In growing numbers, American women and men are turning to a reliable but often irreversible alternative. They get sterilized.

Today, an estimated 40-million American couples practice some type of contraception. One-third rely on surgical sterilization of the female or male. Sterilization is now believed to be the most common method of human birth control in America, followed closely by oral contraceptives.

Many later regret being sterilized.

Dr. Edward Zbella, a Pinellas County surgeon, averages one call a day from women who want their sterilization operations reversed. He warns them that the fee is substantial, and the results uncertain.

Catherine, a 32-year-old St. Petersburg woman, decided to take the risk. Impregnated as a teen-ager, she gave birth to a severely retarded daughter. She was sterilized in 1982. The absence of a safe, reliable contraceptive was "a big factor" in that decision, she said.

In her case, the reversal operation worked. "I'm pregnant now," she said.
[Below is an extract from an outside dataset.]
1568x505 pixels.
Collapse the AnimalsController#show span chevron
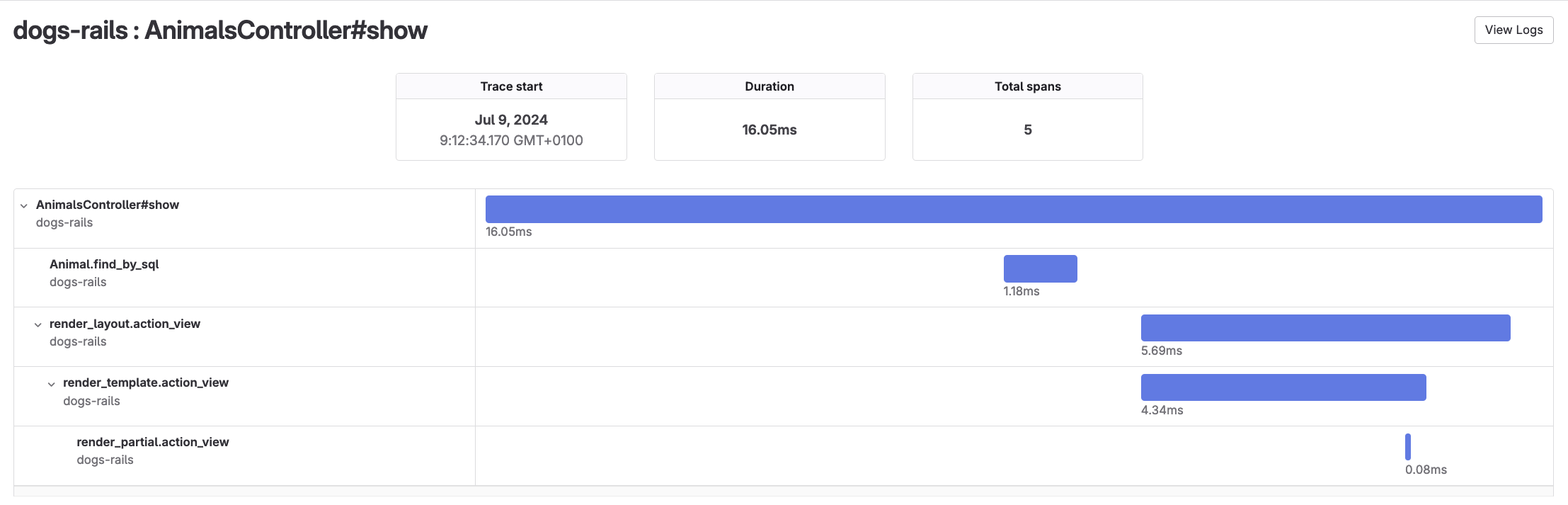click(24, 206)
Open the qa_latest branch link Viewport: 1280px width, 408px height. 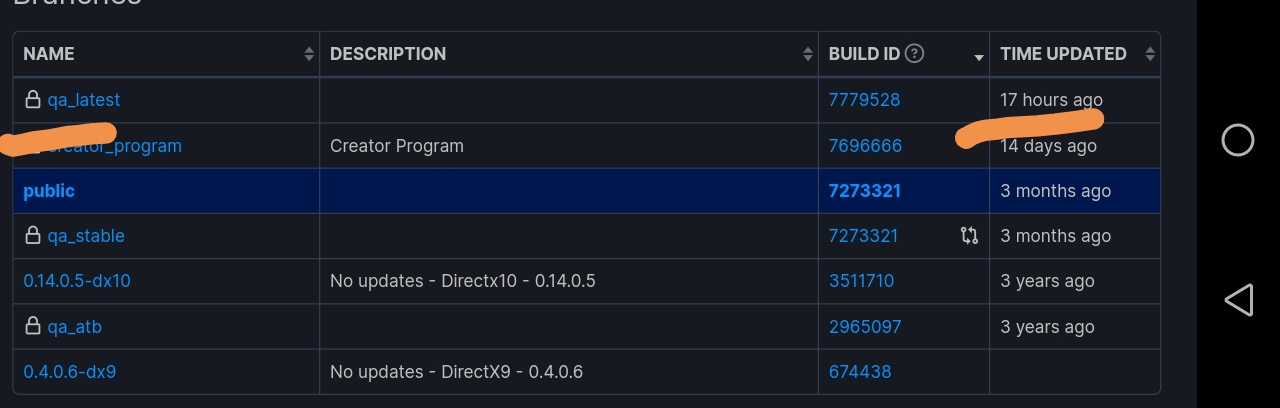(84, 100)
When it doesn't, the patient loses the chance for parenthood and up to $10,000, minus whatever an insurance company will pay.

The need is there

Norplant, the implantable contraceptive, may be approved for use in the United States this year. Depo-Provera, an injectable contraceptive, is now being used in Europe, Asia and Canada, but was rejected in the United States by the FDA, which cited a study showing a high incidence of mammary tumors in beagles injected with the drug.
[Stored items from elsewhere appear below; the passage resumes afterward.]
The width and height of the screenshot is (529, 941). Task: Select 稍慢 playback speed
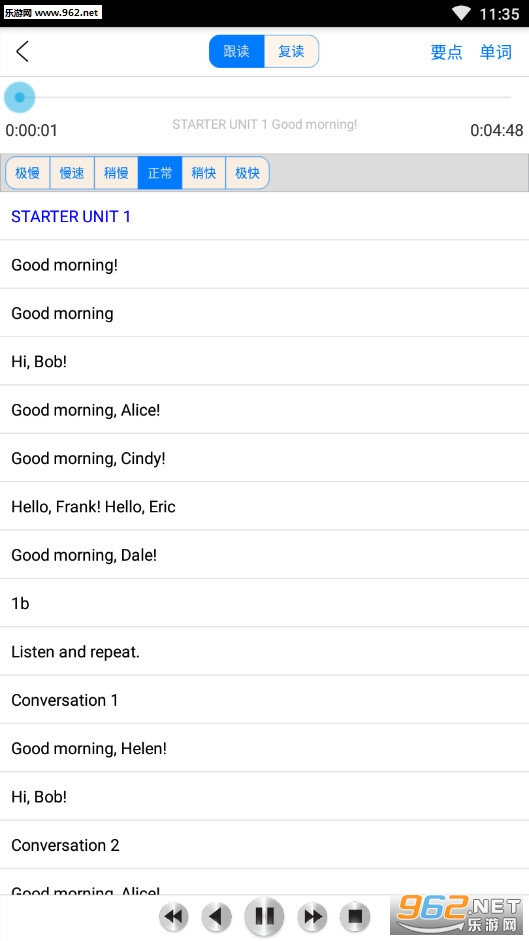click(x=116, y=173)
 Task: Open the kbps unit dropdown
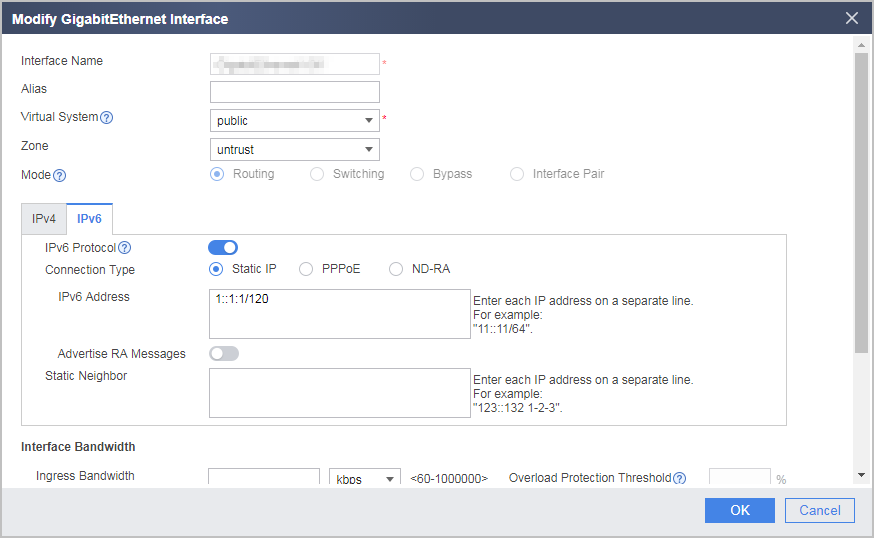click(x=365, y=478)
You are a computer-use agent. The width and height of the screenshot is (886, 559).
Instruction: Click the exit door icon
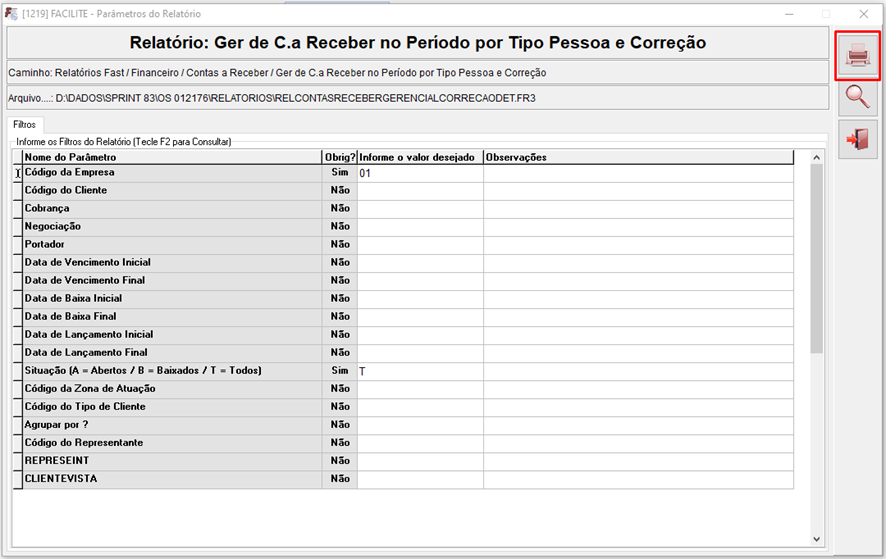click(857, 139)
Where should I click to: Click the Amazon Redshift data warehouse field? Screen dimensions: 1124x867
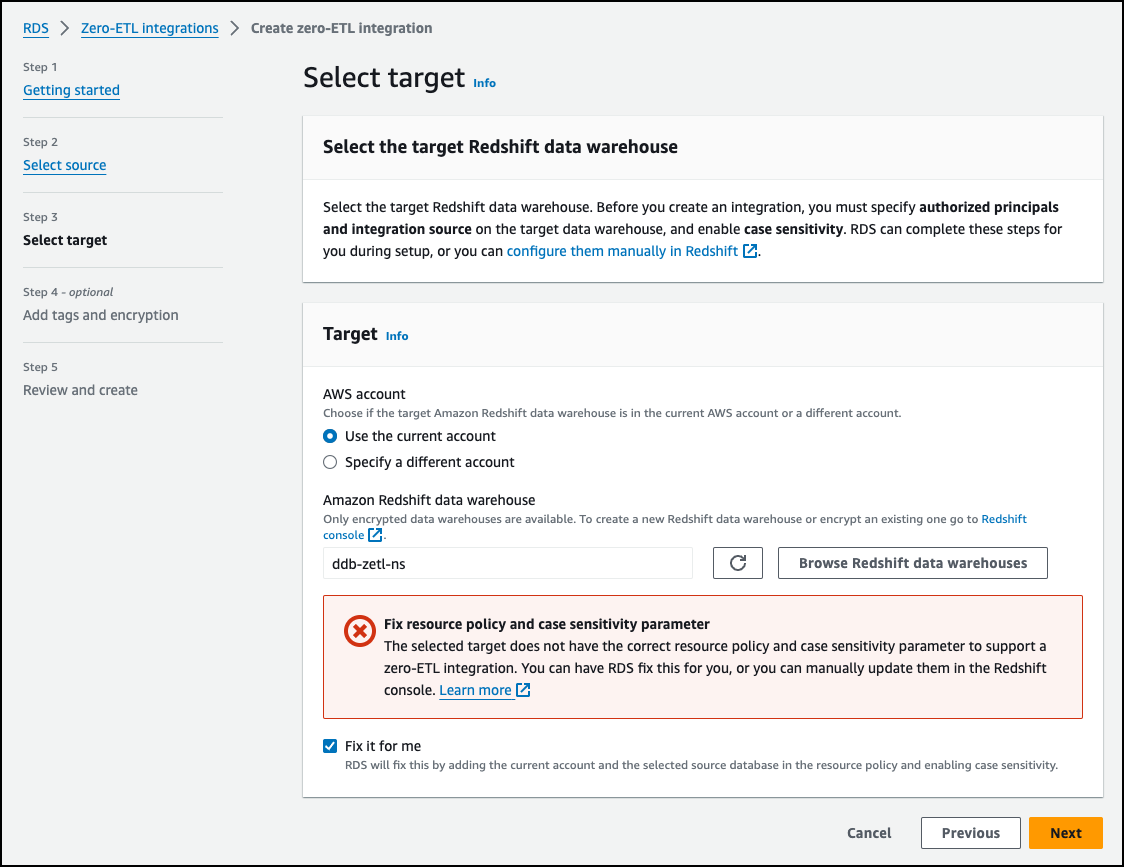[507, 563]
Human tests on male contraceptives are just beginning, and researchers doubt any will reach the market this century. RU-486, a pill that induces early abortions, has been approved for use in France and China and is being tested on a limited number of American women by Dr. Grimes at the University of Southern California. "There is an intense national interest" in the drug, he said, but "we'll see it all over Europe and the world before it comes to the United States."

The authors of Developing New Contraceptives did not endorse specific products. Instead, they pointed to the growing number of surgical sterilizations, the high abortion rate and "the very high rate of teen-age pregnancy" as evidence of the need for better contraceptives.
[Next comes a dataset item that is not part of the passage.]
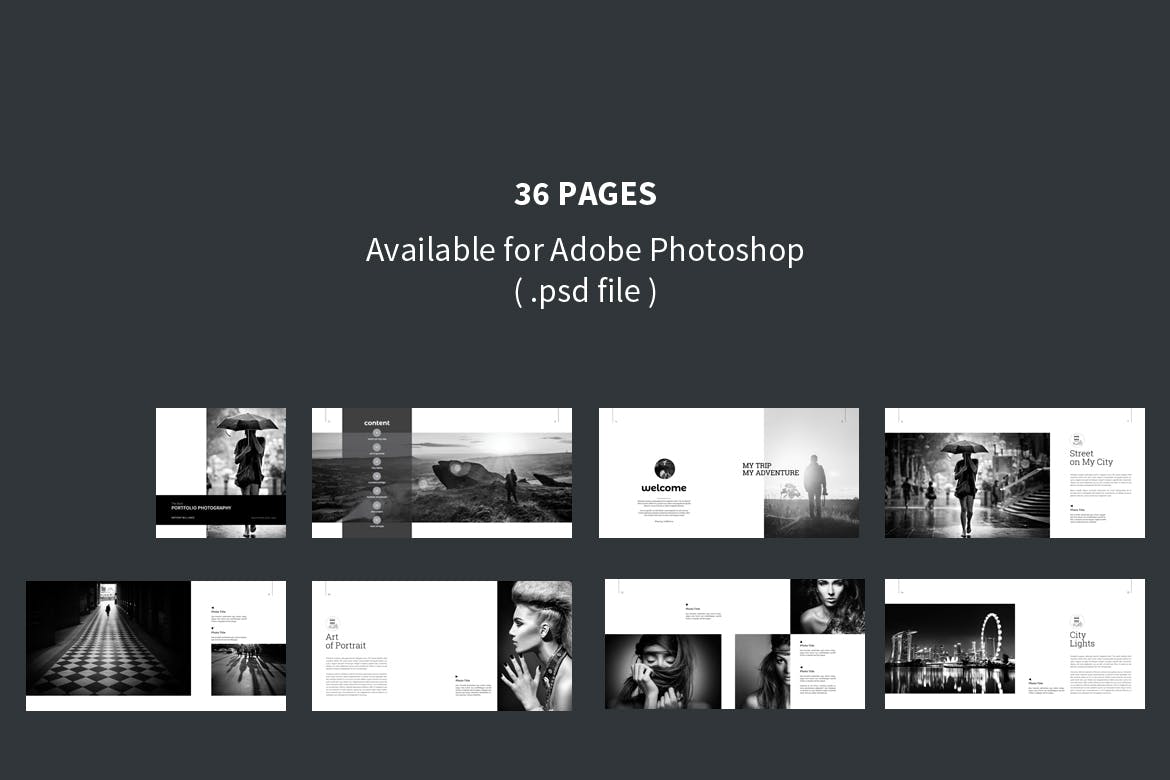Click the circular avatar above welcome
Image resolution: width=1170 pixels, height=780 pixels.
pos(664,469)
They call for increased federal support of contraceptive research, greater regulatory recognition of the potential health benefits of contraceptives and a change in product liability laws that would allow drug companies to use FDA approval of contraceptives as a partial defense.

Family planning groups welcomed the report; anti-abortion groups did not.

The report asks many Americans to accept trade-offs. If the anti-abortion movement really wants to reduce the abortion rate in America, it may have to draw a moral distinction between the destruction of a 5-month-old fetus and a fertilized egg. If couples want better contraceptives, they may have to limit their right to file $5-million lawsuits against the manufacturers. If parents don't want to see their daughters pregnant, they may have to consider how inadequate and inaccessible today's contraceptives are to teen-agers who decide to try sex.

David Olinger is a staff writer for the St. Petersburg Times.